I like Everytown’s video for two reasons. First, it’s artistically done and its theme, “fear is not the American way,” is a strong response to the endless fear-mongering by the NRA to promote the false idea that we are weak and therefore need to be afraid. I also like this video is because it’s funny as hell. The five kids are remarkably cute; they riff their lines with a combination of innocent panache and joyful delight – the video-ending flip of the script is a moment to behold and I guarantee that you’ll play those few seconds again and again.
What both disarms and concerns me about pro-gun video messaging is they take themselves so friggin’ seriously. I have watched hundreds of minutes of Billy Johnson, Colion Noir, Dom Raso and other NRA commentators, and they never crack a smile, not even a little grin. The NSSF video on gun safety featuring Julie Golob had some good-looking kids giving brief testimonials, but if you turned off the sound you’d think they were all describing a funeral or some other tragic event.
I shouldn’t be surprised by the lack of humor on the pro-gun side. The last time I went to the NRA show the featured comic at the banquet was Dennis Miller, who’s about as funny as swallowing a bar of soap. But the real reason the marketers promoting the NRA brand take themselves and their message so seriously is because they don’t want their audience, or their would-be audience, to misunderstand what guns are all about.
The NRA began selling guns for self-protection back in the late 1980s when urban crime appeared to briefly spiral out of control. In 1992 the violent crime rate was 757 per 100,000, in 1983 it was 538, an increase of 40% in just nine years. Nine years later, in 2001, it had dropped back down to 504, but the psychological damage had been done. At the beginning of the twenty-first century Americans believed they were under threat from crime; they still believe today that crime is seriously on the rise.
It doesn’t really matter whether guns can or cannot protect us from crime. What matters is what people think about the world around them, particularly the world in which they work and live. And as Barry Glassner, the foremost authority on the culture of fear reminds us, “Americans have remained inordinately fearful of unlikely dangers,” and when the danger is unlikely, the response, such as carrying a gun, is just as misdirected as the fear itself.
Next week the NRA comes to Nashville for the annual big-deal event, and I can guarantee you that speakers like Perry, Santorum, Rubio, Cruz and Palin will be trying to outbash each other to see who can ratchet up the highest level of fear; fear of Obama, fear of Isis, fear of losing all those guns.

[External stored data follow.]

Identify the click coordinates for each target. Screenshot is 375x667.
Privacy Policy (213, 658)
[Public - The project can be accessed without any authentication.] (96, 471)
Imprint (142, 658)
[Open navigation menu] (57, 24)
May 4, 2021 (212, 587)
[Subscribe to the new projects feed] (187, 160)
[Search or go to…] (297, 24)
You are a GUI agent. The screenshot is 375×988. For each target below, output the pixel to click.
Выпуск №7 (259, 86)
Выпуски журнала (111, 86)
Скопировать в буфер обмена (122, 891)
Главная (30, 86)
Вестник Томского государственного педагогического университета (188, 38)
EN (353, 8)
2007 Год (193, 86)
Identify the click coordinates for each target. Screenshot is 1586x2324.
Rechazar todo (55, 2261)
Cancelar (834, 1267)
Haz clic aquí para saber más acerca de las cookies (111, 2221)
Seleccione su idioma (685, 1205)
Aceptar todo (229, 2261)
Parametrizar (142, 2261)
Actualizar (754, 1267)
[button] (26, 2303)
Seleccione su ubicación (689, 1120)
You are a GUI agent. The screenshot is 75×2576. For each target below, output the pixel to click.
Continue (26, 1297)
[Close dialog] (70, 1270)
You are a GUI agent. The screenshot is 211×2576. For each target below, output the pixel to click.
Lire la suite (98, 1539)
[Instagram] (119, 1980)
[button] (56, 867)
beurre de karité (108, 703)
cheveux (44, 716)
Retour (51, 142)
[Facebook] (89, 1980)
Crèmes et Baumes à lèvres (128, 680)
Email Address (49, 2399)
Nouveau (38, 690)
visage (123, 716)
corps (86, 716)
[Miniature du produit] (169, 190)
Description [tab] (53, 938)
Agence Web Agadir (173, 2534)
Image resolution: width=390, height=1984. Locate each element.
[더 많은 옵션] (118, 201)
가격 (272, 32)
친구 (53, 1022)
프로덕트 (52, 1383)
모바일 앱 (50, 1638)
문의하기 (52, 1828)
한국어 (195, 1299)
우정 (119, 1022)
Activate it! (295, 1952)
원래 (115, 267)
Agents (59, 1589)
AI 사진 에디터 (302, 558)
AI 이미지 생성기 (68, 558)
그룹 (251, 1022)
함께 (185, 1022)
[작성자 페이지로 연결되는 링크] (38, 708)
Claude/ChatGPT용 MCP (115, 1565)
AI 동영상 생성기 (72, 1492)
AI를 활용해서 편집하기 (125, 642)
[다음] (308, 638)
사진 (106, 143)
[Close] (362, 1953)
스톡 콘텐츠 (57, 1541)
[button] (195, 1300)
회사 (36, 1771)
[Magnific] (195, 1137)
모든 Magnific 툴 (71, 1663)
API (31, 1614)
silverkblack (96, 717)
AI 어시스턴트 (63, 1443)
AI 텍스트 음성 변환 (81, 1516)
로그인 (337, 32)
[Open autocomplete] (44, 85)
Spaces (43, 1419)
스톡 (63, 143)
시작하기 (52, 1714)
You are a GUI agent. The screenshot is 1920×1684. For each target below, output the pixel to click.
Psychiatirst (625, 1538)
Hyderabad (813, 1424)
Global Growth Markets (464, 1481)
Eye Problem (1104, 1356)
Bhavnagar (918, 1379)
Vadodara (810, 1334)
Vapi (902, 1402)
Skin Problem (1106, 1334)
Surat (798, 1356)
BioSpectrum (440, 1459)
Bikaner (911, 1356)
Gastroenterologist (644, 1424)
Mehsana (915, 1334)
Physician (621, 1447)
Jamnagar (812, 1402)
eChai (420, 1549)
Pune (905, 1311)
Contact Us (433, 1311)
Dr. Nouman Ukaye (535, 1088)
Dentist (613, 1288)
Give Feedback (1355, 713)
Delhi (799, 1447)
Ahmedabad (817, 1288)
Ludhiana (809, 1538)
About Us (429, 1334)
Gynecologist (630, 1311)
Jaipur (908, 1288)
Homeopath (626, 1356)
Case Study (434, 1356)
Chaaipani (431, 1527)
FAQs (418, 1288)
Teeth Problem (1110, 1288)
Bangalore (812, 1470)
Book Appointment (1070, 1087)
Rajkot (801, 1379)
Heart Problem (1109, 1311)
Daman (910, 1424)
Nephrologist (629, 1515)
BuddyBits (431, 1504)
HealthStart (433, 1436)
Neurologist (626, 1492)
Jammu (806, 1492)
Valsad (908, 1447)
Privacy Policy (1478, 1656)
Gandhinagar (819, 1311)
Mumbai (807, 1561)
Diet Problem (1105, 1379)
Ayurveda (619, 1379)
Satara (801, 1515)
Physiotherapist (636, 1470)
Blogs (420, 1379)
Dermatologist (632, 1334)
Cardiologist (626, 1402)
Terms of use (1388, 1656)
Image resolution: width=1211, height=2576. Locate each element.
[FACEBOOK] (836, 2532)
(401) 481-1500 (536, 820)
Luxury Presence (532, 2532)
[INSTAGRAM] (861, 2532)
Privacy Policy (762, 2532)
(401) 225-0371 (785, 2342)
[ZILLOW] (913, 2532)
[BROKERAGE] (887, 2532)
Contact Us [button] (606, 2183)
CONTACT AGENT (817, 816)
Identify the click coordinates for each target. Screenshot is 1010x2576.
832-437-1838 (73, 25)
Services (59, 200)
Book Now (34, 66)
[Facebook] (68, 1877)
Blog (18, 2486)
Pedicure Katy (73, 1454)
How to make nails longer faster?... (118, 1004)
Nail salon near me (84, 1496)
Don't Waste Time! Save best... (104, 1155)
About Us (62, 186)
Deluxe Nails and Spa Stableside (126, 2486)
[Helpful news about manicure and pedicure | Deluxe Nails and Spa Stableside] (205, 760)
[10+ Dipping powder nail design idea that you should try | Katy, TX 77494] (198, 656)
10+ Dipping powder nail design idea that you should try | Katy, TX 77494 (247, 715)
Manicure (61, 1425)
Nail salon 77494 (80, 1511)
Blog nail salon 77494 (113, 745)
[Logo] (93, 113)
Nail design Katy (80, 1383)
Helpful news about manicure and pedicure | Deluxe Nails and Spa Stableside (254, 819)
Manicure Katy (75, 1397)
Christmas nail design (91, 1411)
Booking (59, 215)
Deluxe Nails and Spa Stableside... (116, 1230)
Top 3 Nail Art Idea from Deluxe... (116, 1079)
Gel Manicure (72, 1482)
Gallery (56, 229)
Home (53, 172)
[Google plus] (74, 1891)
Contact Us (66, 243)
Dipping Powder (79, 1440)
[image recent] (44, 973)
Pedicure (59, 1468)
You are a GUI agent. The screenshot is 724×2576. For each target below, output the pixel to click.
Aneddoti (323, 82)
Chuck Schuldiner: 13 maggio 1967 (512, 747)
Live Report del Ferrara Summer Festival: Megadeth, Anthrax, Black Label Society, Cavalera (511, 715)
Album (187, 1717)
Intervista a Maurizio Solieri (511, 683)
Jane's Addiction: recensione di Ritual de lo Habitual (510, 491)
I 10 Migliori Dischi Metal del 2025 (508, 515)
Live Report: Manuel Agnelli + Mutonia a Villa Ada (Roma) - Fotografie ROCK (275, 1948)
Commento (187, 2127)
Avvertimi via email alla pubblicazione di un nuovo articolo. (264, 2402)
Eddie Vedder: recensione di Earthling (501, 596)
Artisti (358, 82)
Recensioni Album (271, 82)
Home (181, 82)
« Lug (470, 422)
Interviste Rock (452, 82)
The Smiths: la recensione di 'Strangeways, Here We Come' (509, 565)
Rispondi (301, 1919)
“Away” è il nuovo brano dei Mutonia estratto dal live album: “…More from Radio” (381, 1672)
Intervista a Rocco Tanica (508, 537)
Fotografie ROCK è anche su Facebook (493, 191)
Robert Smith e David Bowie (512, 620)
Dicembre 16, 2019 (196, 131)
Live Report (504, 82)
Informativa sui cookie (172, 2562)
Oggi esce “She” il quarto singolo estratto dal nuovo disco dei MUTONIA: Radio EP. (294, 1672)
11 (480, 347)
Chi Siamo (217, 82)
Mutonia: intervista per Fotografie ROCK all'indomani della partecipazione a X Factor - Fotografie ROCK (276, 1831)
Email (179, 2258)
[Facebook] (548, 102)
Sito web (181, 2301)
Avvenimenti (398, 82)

It’s too late for this year but maybe in 2016 the gun-sense groups can get together and hold their own big event. Every organization can have a booth, there won’t be any problem finding vendors to sell the usual junk and most of the big-time rock bands would probably show up for free. I’ll even read some of my gun blogs – that would draw quite a crowd. Call it the Convention of Hope; that’s a nice antidote to the NRA’s peddling of fear. And it just might work. It might.